→ **Extrait choisi**:
= = = =
# Configuration audio et MIDI



## werfff (10 Décembre 2009)

*Bonjour à tous,


je viens ici car j'ai un petit soucis avec Configuration audio et MIDI.
En effet, j'ai Snow Leopard et je remarque que Configuration audio et MIDI à
complètement changé. 

http://idata.over-blog.com/2/51/17/06/bordel/midi.png


Du coup mon clavier midi avec lequel je fais de la musique
n'apparait pas, et donc ne peut pas être configurer comme avant....

Il est important de préciser que le programme que j'utilise "LOGIC" reconnait
parfaitement mon clavier midi, mais il n'arrive pas je pense.. à faire la liaison ...



Est-ce que quelqu'un aurait une idée ?
merci d'avance.




*


----------



## pascalformac (11 Décembre 2009)

bonjour

c'est pas très clair
preciser  ton souci

en gros : t'es paumé avec configuration audio midi snow?
ou
plutot " avant ca marchait et là ca marche plus"?

 si c'est ca preciser avant quoi

changement d'OS?
maj d'OS?
d'appli?

changement de perpihérique?

A faire
préciser

créer une session ( preferences systeme /compte)
et  tester sur session2


----------



## werfff (11 Décembre 2009)

Oui exactement, je ne comprend pas le nouveau configuration audio midi.

J'avais un Mac qui n'avait pas SNOW LEOPARD et là j'ai acheter un nouveau mac
et le configuration audio et MIDI à changer  complètement .
= = = =
→ **Consignes de l'exercice**:
1. Selon l'extrait sur Configuration audio et MIDI, quel programme reconnaît parfaitement le clavier MIDI de werfff ?
2. Recopiez fidèlement le passage de l'extrait sur Configuration audio et MIDI qui va de « http://idata.over-blog.com/2/51/17/06/bordel/midi.png » à « aurait une idée ? ».
Répondez en vous appuyant uniquement sur l'extrait.

→ **Données enregistrées**:
= = = =
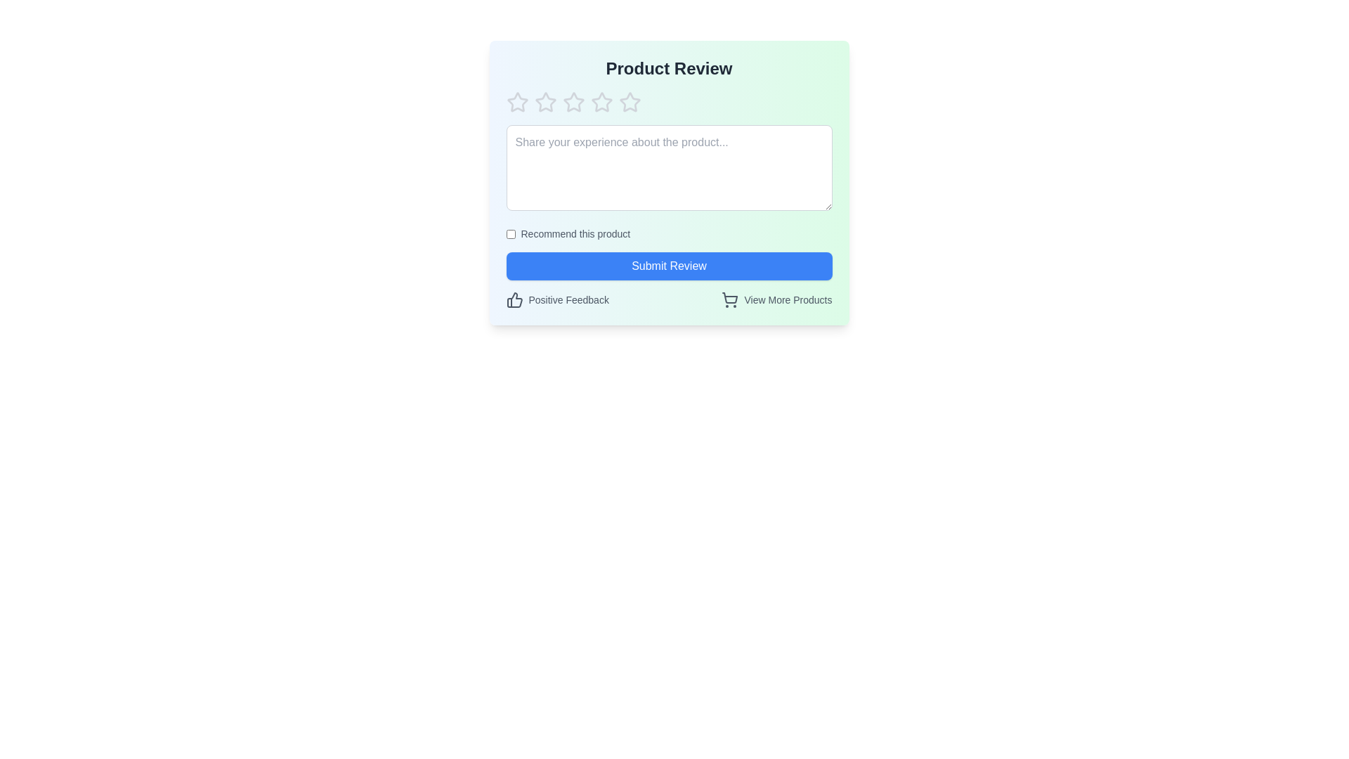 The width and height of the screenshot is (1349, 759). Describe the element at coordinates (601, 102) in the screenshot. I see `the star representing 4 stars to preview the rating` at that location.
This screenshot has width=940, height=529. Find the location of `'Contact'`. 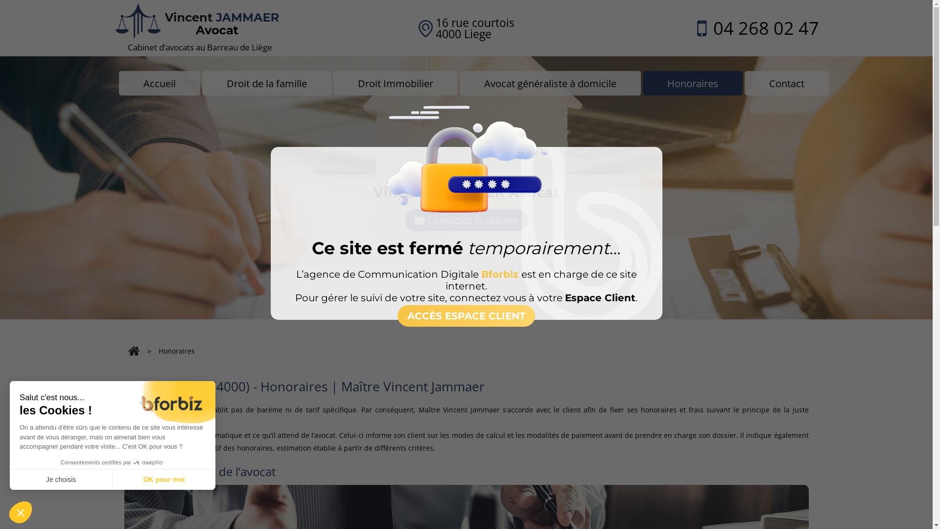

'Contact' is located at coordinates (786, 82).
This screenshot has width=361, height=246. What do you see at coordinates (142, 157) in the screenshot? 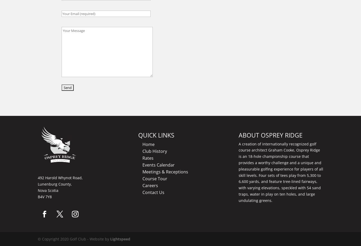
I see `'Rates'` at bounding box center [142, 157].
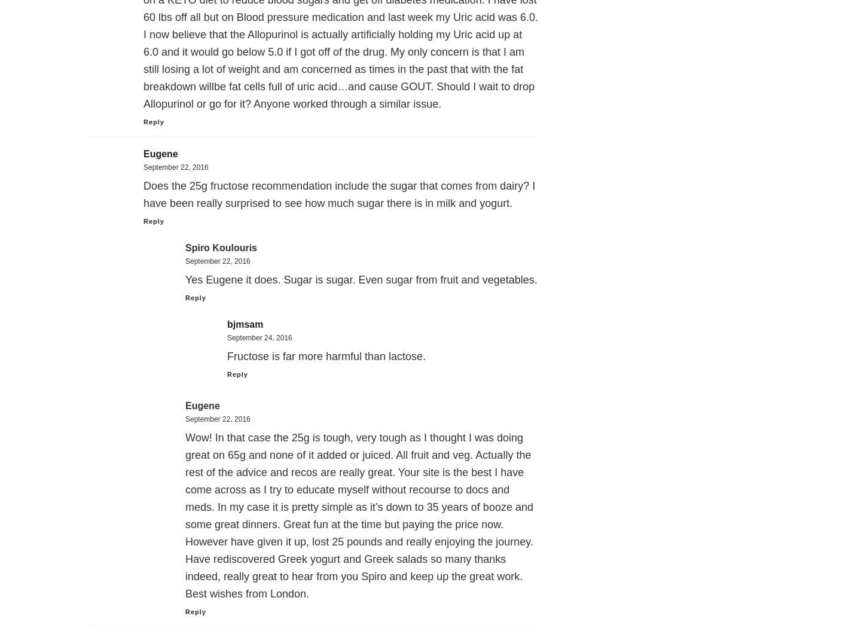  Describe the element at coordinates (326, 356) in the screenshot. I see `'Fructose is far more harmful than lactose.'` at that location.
= = = =
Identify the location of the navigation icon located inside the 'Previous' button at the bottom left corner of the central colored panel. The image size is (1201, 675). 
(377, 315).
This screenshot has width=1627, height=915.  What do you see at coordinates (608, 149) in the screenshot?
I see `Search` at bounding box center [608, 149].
= = = =
→ **Corrigé**:
1. Le programme Logic.

2.
http://idata.over-blog.com/2/51/17/06/bordel/midi.png


Du coup mon clavier midi avec lequel je fais de la musique
n'apparait pas, et donc ne peut pas être configurer comme avant....

Il est important de préciser que le programme que j'utilise "LOGIC" reconnait
parfaitement mon clavier midi, mais il n'arrive pas je pense.. à faire la liaison ...



Est-ce que quelqu'un aurait une idée ?